Achieving the appropriate balance between depositors, borrowers and transactors interests, complying with local regulation while growing the business in a safe and secure manner to meet members’ future needs requires the implementation of good governance practices throughout the organisation.
The Board of a credit union document their long term aims through a set of measured goals. Goals are broken down into lower level tasks and assigned with capital and operational expenditure budgets to individuals or functions within the organisation to complete.
redflare.strategy allows the Board to monitor the progression of the overall strategic plan, and drill into each goal to see the status of the tasks, the budgetary spend, and management’s commentary on what is working well or what needs more attention or resources.
Credit unions differ from other financial institutions but still must comply with financial rules, regulations and standards. Regulatory bodies impose capital rules to ensure credit unions are solvent and liquid; lending rules to prevent credit bubbles; AML/CTF checks to protect the financial sector from misuse; payment processing rules to make the payment infrastructure function; conduct of business rules to protect service users from mis-selling.

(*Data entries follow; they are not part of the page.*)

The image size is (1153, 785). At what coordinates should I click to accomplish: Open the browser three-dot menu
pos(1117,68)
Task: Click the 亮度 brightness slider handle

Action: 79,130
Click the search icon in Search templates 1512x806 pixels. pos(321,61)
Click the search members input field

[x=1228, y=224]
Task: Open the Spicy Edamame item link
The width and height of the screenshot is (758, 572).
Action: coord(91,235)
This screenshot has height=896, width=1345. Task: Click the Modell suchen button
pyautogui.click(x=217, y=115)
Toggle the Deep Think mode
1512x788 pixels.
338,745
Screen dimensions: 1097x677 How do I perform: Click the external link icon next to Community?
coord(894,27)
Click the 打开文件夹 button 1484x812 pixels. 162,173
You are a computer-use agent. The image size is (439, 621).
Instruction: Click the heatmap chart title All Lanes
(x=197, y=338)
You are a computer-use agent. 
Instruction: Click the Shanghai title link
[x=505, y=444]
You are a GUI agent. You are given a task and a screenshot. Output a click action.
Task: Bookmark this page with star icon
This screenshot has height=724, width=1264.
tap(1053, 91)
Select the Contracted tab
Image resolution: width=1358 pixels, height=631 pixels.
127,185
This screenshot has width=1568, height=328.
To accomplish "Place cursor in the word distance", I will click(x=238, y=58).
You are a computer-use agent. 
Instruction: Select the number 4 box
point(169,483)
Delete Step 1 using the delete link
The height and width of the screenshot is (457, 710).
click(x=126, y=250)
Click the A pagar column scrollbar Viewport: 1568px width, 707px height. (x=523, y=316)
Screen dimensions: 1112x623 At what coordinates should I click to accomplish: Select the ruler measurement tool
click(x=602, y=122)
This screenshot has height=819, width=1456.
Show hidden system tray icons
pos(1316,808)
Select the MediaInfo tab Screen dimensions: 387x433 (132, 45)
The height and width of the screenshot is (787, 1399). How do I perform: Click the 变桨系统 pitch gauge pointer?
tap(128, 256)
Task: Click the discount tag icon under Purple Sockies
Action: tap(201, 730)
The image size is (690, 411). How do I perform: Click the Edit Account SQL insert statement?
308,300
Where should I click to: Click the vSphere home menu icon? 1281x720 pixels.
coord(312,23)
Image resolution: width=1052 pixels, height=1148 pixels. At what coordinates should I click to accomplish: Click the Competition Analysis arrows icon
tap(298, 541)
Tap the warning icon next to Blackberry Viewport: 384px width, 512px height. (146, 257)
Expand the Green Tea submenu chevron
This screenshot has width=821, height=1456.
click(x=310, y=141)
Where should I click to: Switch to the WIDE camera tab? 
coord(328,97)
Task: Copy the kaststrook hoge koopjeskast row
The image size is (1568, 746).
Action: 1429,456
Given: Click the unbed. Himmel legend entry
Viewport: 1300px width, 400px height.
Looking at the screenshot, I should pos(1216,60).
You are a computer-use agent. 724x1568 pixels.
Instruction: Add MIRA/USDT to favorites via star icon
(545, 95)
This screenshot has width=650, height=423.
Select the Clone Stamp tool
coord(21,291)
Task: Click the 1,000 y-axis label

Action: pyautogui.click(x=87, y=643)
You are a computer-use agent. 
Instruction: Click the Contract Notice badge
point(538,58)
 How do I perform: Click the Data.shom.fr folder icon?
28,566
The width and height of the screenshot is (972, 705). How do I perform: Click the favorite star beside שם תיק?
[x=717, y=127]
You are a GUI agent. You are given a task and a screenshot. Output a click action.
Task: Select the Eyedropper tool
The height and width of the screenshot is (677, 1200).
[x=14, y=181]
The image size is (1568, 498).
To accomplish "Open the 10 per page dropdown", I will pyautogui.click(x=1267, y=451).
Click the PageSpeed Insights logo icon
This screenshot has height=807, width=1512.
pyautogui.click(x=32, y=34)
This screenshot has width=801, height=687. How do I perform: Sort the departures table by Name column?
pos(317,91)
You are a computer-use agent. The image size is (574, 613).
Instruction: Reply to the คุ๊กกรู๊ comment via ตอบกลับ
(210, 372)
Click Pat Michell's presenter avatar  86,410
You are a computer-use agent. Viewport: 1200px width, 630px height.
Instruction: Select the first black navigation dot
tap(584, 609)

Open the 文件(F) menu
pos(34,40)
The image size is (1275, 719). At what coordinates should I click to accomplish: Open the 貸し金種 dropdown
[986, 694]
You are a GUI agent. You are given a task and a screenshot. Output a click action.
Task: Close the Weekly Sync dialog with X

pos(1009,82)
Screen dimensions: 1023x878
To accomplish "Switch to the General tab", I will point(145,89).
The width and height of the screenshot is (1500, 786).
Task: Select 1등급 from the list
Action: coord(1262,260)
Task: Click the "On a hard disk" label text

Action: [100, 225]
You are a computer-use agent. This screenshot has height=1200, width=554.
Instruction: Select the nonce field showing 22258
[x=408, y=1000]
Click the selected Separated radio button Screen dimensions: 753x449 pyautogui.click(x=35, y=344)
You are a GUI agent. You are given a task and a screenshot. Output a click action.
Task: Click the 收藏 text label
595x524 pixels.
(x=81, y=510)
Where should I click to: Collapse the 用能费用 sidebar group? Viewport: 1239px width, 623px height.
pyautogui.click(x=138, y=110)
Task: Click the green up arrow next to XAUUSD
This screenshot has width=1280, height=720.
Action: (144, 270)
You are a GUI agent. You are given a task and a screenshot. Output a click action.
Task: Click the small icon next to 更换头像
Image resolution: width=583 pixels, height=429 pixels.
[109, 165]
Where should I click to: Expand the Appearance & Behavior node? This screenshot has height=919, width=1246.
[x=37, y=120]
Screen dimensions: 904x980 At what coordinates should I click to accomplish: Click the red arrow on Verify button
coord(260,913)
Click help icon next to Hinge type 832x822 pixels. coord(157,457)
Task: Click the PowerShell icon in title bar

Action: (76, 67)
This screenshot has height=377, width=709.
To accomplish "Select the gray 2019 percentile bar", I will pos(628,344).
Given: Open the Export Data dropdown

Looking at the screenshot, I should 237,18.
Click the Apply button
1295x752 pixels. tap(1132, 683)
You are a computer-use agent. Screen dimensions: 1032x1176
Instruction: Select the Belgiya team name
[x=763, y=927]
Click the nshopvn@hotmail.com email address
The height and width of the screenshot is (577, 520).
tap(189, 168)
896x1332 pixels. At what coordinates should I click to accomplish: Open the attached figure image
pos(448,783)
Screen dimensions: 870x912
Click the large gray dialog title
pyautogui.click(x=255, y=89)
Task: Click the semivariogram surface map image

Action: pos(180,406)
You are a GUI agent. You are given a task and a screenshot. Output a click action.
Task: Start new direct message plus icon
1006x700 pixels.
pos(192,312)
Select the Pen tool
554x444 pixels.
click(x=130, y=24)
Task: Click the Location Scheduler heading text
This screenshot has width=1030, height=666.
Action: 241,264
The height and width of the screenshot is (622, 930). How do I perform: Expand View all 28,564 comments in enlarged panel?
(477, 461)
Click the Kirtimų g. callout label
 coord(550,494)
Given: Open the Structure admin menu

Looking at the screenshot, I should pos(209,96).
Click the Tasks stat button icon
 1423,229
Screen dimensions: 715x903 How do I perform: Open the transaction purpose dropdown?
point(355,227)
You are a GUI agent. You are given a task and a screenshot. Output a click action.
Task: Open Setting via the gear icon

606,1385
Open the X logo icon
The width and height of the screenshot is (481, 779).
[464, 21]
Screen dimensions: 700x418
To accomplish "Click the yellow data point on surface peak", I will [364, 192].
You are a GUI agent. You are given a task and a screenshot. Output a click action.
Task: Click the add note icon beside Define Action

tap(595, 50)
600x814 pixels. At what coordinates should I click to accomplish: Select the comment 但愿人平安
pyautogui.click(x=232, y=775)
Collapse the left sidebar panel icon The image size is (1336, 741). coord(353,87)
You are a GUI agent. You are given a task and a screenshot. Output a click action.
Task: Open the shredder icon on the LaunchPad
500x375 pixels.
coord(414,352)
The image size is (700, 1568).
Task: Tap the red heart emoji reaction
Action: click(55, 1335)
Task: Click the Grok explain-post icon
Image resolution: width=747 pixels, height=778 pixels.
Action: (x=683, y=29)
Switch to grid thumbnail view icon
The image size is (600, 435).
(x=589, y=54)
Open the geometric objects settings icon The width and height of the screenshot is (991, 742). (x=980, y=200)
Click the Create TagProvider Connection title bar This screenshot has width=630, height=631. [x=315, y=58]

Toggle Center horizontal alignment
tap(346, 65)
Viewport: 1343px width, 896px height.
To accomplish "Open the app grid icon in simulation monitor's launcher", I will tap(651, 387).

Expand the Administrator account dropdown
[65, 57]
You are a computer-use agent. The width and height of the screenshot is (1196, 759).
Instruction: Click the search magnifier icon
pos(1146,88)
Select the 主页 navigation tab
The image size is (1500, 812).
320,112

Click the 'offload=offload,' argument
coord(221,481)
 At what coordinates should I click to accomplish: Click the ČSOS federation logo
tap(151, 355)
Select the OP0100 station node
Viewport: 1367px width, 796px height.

Additionally as places of work, credit unions have health, safety and welfare obligations; as employers, obligations under employment law to employees and pensioners; as holders of confidential member data, privacy and data protection obligations to those members.
redflare.compliance allows credit unions put in place multi-year plans to check that all compliance obligations are in place, effective and embedded in the culture of the organisation.
Manage enterprise risk
ISO 31000 defines risk as the uncertainty of achieving strategic objectives, and risk flows from the activities, and sometimes the inactivities of an organisation’s operations. It is only possible to avoid risk by offering no services, by having no members, by working towards no goal. A ship in harbour is safe, but that is not what ships are built for.
redflare.risk does not reduce or eliminate risk, but it properly records and reports on risk, both inherent (the risk exposure based on environmental context, scale of operations, and intrinsic uncertainty) and residual (the risk remaining post management activities to reduce, transfer or avoid risk). Through documentation of risk cause and consequence, the Board can visualise the effectiveness of controls deployed and identify inefficient, absent or weak controls on critical risks.
redflare.scorecard allows key performance measures, whether WOCCU’s PEARL ratios or internal Key Risk Indicators (KRI) or Key Performance Indicators (KPI) to be recorded and reported.
The integrated solution allows risk reviews to be triggered by compliance breaches, task over runs or key measures exceeding specified thresholds. With red flares real time reporting, the Board always have access to correct information in a timely manner to make the appropriate decision in guiding the credit union towards its future goals.
Governance is the process of translating the credit union’s mission into actionable plans. It requires that essential roles are filled by competent and proper persons; that policies exist to guide tactical decisions and choices, in a way that always advances the credit union’s strategic goals. Decision making should be delegated to the correct level be it functional role or committee. Delegation of authority should be scoped with boundaries between different authorities clearly delineated. Decisions must be recoded and their implementation planned and monitored.
redflare.governance records each authorities charter, tracks that decisions were validly reached based on quorum rules, records votes, discussion and dissension on each decision, and tracks the progress of implementation tasks to provide the governing body with the necessary information to have effective oversight on how the credit union’s strategic goals are progressing.
Our cloud based ISO 27001 infrastructure allows a credit union of any size to deploy an enterprise wide Governance Risk and Compliance system with no additional capital expenditure.